TASK PROMPT: Rewrite the rows from the beginning up to and including the line containing "click(x=223, y=657)", replacing "Destination URL" with "Target URL" and keeping everything else unchanged.

DATA SUPPLIED:

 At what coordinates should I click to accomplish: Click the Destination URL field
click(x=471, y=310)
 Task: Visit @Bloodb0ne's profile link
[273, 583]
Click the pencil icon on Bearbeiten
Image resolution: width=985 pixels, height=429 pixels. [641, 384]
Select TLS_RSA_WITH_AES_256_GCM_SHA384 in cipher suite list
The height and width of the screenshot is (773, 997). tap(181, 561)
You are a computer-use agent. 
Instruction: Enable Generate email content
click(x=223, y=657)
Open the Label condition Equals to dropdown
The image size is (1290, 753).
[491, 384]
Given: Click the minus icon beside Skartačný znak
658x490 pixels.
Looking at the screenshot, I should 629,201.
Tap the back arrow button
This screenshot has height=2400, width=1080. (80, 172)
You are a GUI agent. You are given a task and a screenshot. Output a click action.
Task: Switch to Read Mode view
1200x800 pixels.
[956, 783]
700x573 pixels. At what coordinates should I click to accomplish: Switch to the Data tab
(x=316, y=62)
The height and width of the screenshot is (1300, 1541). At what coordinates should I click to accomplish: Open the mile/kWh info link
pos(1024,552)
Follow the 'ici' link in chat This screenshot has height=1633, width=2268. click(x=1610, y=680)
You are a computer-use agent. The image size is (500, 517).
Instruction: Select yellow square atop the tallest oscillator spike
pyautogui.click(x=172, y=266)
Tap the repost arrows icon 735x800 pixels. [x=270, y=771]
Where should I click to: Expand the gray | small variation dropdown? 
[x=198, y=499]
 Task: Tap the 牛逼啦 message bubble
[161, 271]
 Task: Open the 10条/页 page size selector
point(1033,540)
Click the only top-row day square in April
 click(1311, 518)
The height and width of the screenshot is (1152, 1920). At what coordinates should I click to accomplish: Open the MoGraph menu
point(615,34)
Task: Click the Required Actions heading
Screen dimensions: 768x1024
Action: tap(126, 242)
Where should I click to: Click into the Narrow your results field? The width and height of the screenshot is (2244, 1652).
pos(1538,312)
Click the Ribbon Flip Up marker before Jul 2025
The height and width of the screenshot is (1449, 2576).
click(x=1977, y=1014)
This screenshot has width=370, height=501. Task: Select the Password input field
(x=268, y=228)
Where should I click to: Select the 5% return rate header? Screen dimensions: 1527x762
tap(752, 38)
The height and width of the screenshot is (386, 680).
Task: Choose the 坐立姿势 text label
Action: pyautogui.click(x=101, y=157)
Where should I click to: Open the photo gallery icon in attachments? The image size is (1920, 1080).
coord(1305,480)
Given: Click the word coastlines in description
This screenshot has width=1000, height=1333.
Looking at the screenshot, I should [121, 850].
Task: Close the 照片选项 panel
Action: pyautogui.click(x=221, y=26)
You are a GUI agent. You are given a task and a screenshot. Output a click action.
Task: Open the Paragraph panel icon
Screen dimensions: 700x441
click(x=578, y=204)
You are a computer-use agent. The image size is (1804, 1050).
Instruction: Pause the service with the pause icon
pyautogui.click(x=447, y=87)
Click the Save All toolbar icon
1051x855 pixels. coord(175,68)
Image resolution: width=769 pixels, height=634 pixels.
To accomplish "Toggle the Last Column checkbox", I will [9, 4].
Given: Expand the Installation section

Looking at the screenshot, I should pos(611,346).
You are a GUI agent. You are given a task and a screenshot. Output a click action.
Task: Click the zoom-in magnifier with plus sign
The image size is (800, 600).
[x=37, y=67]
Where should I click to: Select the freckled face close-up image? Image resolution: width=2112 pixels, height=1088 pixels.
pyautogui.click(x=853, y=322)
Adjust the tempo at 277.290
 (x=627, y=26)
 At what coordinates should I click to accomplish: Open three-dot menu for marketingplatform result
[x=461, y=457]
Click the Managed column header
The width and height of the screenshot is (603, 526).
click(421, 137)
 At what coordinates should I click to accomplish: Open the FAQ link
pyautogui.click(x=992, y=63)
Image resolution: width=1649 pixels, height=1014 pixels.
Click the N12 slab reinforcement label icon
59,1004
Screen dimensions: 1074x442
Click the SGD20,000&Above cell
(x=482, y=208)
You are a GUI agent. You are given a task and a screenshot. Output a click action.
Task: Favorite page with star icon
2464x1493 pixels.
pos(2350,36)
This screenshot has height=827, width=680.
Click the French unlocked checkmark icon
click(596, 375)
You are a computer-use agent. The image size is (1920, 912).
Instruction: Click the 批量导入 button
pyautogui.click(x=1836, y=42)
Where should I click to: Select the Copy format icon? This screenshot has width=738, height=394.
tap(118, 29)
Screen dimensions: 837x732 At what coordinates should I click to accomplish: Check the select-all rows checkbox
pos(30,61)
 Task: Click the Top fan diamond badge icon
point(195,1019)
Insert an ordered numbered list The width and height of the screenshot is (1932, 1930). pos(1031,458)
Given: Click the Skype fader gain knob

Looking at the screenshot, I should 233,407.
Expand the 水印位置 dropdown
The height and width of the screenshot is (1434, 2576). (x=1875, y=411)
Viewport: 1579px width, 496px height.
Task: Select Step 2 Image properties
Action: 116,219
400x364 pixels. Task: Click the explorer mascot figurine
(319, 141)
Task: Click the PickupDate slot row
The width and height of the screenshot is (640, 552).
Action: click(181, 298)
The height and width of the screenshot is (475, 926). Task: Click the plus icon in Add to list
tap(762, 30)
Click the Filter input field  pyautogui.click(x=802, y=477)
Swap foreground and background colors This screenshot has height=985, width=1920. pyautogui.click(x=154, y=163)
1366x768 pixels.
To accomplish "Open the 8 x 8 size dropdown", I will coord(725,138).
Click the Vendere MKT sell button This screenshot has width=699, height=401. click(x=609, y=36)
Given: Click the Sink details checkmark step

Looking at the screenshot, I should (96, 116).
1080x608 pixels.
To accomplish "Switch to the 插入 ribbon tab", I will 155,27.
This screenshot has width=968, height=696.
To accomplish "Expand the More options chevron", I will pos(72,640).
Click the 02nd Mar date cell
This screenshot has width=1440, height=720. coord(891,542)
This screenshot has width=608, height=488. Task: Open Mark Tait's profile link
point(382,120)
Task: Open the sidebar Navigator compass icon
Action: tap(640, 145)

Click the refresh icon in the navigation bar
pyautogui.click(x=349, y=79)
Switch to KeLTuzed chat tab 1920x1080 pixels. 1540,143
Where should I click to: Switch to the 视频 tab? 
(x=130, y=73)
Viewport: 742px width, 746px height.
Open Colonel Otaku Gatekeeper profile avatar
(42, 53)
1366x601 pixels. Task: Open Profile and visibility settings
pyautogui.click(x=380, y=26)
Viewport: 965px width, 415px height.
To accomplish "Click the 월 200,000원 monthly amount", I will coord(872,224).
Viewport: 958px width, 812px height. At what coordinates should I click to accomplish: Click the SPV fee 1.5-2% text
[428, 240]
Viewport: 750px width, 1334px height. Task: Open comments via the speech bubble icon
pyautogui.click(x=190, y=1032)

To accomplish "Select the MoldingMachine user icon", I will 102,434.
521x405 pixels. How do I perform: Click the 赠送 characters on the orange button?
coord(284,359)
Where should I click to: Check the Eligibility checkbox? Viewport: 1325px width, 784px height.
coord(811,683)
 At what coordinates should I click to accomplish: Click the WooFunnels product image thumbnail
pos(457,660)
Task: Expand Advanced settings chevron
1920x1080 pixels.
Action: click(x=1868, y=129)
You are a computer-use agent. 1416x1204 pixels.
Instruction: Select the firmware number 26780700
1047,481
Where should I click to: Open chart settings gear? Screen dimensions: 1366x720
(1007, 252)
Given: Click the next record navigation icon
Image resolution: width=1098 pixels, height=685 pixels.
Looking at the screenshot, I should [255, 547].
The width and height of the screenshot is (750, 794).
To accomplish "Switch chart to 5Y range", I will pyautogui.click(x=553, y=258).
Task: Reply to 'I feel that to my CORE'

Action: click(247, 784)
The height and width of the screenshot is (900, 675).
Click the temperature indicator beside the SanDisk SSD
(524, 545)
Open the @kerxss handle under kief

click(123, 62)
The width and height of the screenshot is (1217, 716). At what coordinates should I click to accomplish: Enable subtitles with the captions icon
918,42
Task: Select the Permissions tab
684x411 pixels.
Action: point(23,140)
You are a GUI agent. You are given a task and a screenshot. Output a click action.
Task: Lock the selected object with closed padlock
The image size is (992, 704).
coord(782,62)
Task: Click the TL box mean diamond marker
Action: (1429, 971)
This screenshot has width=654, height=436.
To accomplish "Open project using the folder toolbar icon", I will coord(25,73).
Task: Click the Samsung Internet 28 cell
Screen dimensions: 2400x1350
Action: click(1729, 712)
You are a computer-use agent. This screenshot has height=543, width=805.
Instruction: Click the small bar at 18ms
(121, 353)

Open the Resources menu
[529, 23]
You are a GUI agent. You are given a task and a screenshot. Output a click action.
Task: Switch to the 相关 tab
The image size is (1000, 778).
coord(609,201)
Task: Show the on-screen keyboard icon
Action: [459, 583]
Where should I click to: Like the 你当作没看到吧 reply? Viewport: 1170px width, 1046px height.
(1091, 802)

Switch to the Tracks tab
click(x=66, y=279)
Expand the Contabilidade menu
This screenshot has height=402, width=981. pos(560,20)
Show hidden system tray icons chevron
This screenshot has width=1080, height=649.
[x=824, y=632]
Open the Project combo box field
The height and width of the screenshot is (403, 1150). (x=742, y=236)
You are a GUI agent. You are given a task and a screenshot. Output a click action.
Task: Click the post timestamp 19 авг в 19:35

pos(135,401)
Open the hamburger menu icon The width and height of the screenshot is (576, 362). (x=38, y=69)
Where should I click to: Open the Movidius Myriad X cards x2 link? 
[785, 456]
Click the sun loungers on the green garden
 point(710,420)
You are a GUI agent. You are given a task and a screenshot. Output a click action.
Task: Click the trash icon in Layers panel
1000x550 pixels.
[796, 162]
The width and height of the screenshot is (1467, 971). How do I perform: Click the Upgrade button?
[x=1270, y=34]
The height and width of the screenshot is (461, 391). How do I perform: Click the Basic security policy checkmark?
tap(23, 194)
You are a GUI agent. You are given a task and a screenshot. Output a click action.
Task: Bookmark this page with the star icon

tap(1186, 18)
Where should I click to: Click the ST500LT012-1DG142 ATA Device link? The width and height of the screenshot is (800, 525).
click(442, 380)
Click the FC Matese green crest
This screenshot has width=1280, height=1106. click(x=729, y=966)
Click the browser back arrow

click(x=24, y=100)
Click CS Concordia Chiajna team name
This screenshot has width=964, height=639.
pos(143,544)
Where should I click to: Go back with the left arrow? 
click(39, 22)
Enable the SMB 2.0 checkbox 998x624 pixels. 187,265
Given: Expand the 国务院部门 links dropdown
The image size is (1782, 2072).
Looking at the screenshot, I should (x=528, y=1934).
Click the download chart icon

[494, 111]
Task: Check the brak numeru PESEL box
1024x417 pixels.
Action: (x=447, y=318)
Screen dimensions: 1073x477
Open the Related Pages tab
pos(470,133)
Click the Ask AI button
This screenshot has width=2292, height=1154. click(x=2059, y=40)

ANSWER TO THIS PROBLEM:
 At what coordinates should I click to accomplish: Click the Target URL field
click(x=471, y=310)
 Task: Visit @Bloodb0ne's profile link
[273, 583]
Click the pencil icon on Bearbeiten
Image resolution: width=985 pixels, height=429 pixels. [641, 384]
Select TLS_RSA_WITH_AES_256_GCM_SHA384 in cipher suite list
The height and width of the screenshot is (773, 997). tap(181, 561)
You are a computer-use agent. 
Instruction: Enable Generate email content
click(x=223, y=657)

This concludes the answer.